# YOUR OBJECTIVE
Write out every line of the material exactly as it appears.

# INPUT MATERIAL
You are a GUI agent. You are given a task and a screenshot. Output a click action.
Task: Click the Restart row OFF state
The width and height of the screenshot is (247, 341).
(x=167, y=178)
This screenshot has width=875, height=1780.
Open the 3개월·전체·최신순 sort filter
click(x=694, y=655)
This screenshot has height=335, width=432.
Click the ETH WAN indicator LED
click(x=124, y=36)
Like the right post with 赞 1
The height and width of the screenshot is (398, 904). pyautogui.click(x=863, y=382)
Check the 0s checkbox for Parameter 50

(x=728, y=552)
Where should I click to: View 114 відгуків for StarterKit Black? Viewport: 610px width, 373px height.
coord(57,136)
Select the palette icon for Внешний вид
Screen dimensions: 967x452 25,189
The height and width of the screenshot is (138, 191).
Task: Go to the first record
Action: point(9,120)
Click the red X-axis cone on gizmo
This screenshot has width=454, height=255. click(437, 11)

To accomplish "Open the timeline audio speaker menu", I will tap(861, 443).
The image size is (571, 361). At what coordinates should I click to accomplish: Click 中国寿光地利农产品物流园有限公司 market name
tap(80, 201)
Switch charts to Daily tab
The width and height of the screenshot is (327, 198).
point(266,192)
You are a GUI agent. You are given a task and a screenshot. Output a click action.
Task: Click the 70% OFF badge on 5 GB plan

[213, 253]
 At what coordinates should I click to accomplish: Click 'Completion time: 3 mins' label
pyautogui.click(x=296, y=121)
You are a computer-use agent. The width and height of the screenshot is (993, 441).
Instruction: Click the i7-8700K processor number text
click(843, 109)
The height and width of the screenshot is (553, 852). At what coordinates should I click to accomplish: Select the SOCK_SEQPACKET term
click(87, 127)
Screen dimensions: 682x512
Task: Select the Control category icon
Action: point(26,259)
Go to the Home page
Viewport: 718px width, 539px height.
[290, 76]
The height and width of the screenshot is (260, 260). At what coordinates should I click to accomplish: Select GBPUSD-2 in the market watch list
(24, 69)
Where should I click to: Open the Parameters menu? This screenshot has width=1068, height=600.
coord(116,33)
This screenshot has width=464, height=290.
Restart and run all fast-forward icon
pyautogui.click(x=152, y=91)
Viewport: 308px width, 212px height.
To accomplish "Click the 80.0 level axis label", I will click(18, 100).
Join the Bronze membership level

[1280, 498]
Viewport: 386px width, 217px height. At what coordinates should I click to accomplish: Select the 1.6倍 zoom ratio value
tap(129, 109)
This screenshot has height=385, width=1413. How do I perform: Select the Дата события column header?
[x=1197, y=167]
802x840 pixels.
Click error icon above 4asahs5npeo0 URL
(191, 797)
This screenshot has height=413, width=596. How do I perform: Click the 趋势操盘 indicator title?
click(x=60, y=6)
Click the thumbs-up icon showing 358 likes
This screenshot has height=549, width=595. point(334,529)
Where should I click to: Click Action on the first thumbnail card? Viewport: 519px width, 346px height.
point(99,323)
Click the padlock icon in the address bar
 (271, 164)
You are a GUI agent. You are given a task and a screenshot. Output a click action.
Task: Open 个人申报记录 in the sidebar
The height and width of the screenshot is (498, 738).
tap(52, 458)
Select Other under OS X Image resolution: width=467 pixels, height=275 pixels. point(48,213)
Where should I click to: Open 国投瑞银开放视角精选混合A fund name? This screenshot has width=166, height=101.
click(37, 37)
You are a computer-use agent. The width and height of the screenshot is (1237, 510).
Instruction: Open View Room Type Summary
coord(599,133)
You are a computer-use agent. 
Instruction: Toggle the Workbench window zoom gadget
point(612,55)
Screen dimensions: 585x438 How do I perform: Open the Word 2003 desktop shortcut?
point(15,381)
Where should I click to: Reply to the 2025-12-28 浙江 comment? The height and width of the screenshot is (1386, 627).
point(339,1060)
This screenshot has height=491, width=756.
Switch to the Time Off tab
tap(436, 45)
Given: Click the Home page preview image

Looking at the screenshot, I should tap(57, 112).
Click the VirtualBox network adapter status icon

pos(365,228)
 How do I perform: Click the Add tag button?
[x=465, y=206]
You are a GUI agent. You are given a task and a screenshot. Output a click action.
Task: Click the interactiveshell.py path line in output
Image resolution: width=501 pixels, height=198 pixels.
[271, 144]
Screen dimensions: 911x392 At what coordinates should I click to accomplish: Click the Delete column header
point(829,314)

# RESULT FOR THIS TASK
You are a GUI agent. You are given a task and a screenshot. Output a click action.
Task: Click the Restart row OFF state
The width and height of the screenshot is (247, 341).
(x=167, y=178)
This screenshot has width=875, height=1780.
Open the 3개월·전체·최신순 sort filter
click(x=694, y=655)
This screenshot has height=335, width=432.
Click the ETH WAN indicator LED
click(x=124, y=36)
Like the right post with 赞 1
The height and width of the screenshot is (398, 904). pyautogui.click(x=863, y=382)
Check the 0s checkbox for Parameter 50

(x=728, y=552)
Where should I click to: View 114 відгуків for StarterKit Black? Viewport: 610px width, 373px height.
coord(57,136)
Select the palette icon for Внешний вид
Screen dimensions: 967x452 25,189
The height and width of the screenshot is (138, 191).
Task: Go to the first record
Action: point(9,120)
Click the red X-axis cone on gizmo
This screenshot has width=454, height=255. click(437, 11)

To accomplish "Open the timeline audio speaker menu", I will tap(861, 443).
The image size is (571, 361). At what coordinates should I click to accomplish: Click 中国寿光地利农产品物流园有限公司 market name
tap(80, 201)
Switch charts to Daily tab
The width and height of the screenshot is (327, 198).
point(266,192)
You are a GUI agent. You are given a task and a screenshot. Output a click action.
Task: Click the 70% OFF badge on 5 GB plan

[213, 253]
 At what coordinates should I click to accomplish: Click 'Completion time: 3 mins' label
pyautogui.click(x=296, y=121)
You are a computer-use agent. The width and height of the screenshot is (993, 441).
Instruction: Click the i7-8700K processor number text
click(843, 109)
The height and width of the screenshot is (553, 852). At what coordinates should I click to accomplish: Select the SOCK_SEQPACKET term
click(87, 127)
Screen dimensions: 682x512
Task: Select the Control category icon
Action: point(26,259)
Go to the Home page
Viewport: 718px width, 539px height.
[290, 76]
The height and width of the screenshot is (260, 260). At what coordinates should I click to accomplish: Select GBPUSD-2 in the market watch list
(24, 69)
Where should I click to: Open the Parameters menu? This screenshot has width=1068, height=600.
coord(116,33)
This screenshot has width=464, height=290.
Restart and run all fast-forward icon
pyautogui.click(x=152, y=91)
Viewport: 308px width, 212px height.
To accomplish "Click the 80.0 level axis label", I will click(18, 100).
Join the Bronze membership level

[1280, 498]
Viewport: 386px width, 217px height. At what coordinates should I click to accomplish: Select the 1.6倍 zoom ratio value
tap(129, 109)
This screenshot has height=385, width=1413. How do I perform: Select the Дата события column header?
[x=1197, y=167]
802x840 pixels.
Click error icon above 4asahs5npeo0 URL
(191, 797)
This screenshot has height=413, width=596. How do I perform: Click the 趋势操盘 indicator title?
click(x=60, y=6)
Click the thumbs-up icon showing 358 likes
This screenshot has height=549, width=595. point(334,529)
Where should I click to: Click Action on the first thumbnail card? Viewport: 519px width, 346px height.
point(99,323)
Click the padlock icon in the address bar
 (271, 164)
You are a GUI agent. You are given a task and a screenshot. Output a click action.
Task: Open 个人申报记录 in the sidebar
The height and width of the screenshot is (498, 738).
tap(52, 458)
Select Other under OS X Image resolution: width=467 pixels, height=275 pixels. point(48,213)
Where should I click to: Open 国投瑞银开放视角精选混合A fund name? This screenshot has width=166, height=101.
click(37, 37)
You are a computer-use agent. The width and height of the screenshot is (1237, 510).
Instruction: Open View Room Type Summary
coord(599,133)
You are a computer-use agent. 
Instruction: Toggle the Workbench window zoom gadget
point(612,55)
Screen dimensions: 585x438 How do I perform: Open the Word 2003 desktop shortcut?
point(15,381)
Where should I click to: Reply to the 2025-12-28 浙江 comment? The height and width of the screenshot is (1386, 627).
point(339,1060)
This screenshot has height=491, width=756.
Switch to the Time Off tab
tap(436, 45)
Given: Click the Home page preview image

Looking at the screenshot, I should tap(57, 112).
Click the VirtualBox network adapter status icon

pos(365,228)
 How do I perform: Click the Add tag button?
[x=465, y=206]
You are a GUI agent. You are given a task and a screenshot. Output a click action.
Task: Click the interactiveshell.py path line in output
Image resolution: width=501 pixels, height=198 pixels.
[271, 144]
Screen dimensions: 911x392 At what coordinates should I click to accomplish: Click the Delete column header
point(829,314)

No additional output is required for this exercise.